WHAT THE EXERCISE ASKS -> Rewrite the records from the line containing "This screenshot has" through the line containing "pos(273,740)", putting "toggle" in place of "checkbox" and changing nothing else. Return only those lines.

EXTRACTED INFORMATION ->

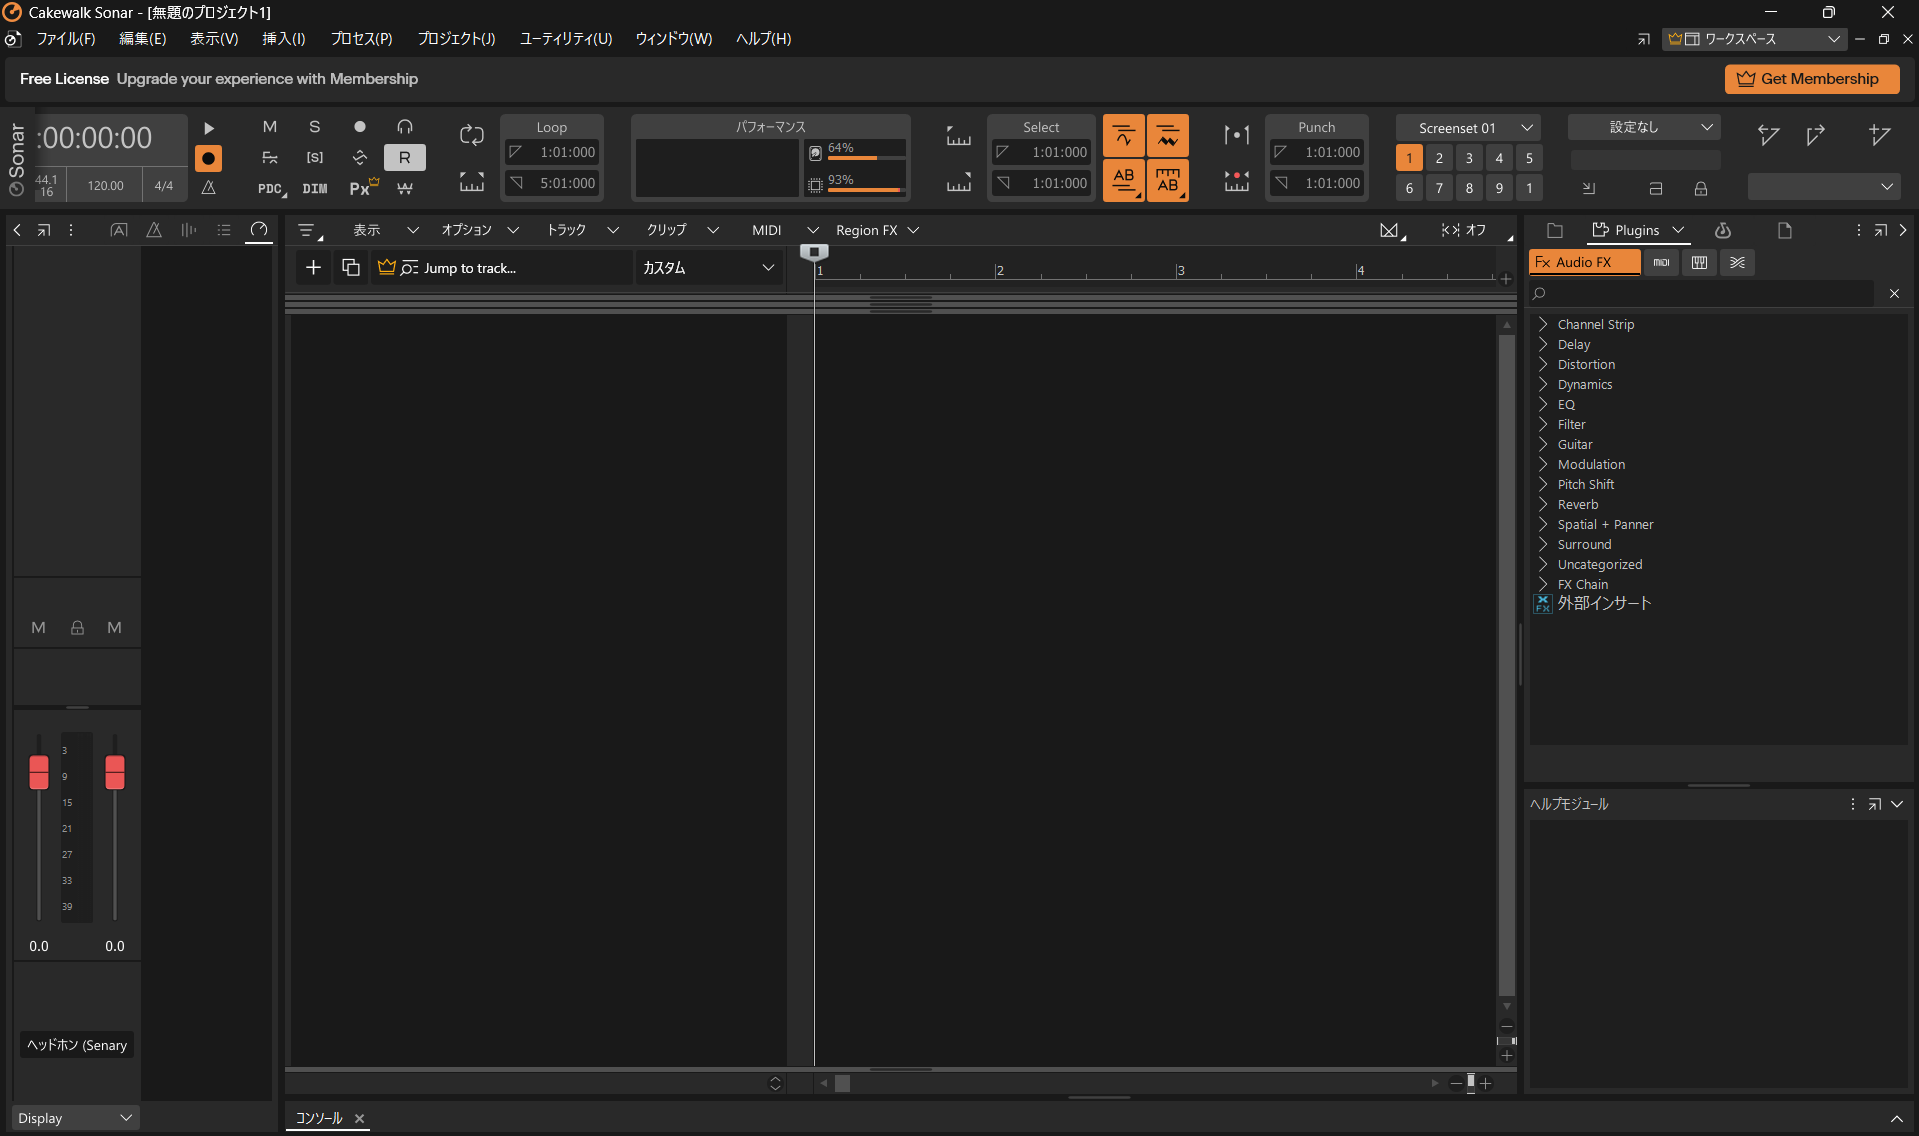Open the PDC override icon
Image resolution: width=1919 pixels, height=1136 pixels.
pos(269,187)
==
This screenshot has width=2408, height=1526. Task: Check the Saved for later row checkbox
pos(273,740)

RESULT OF THE TASK ->
This screenshot has width=2408, height=1526. Task: Check the Saved for later row toggle
pos(273,740)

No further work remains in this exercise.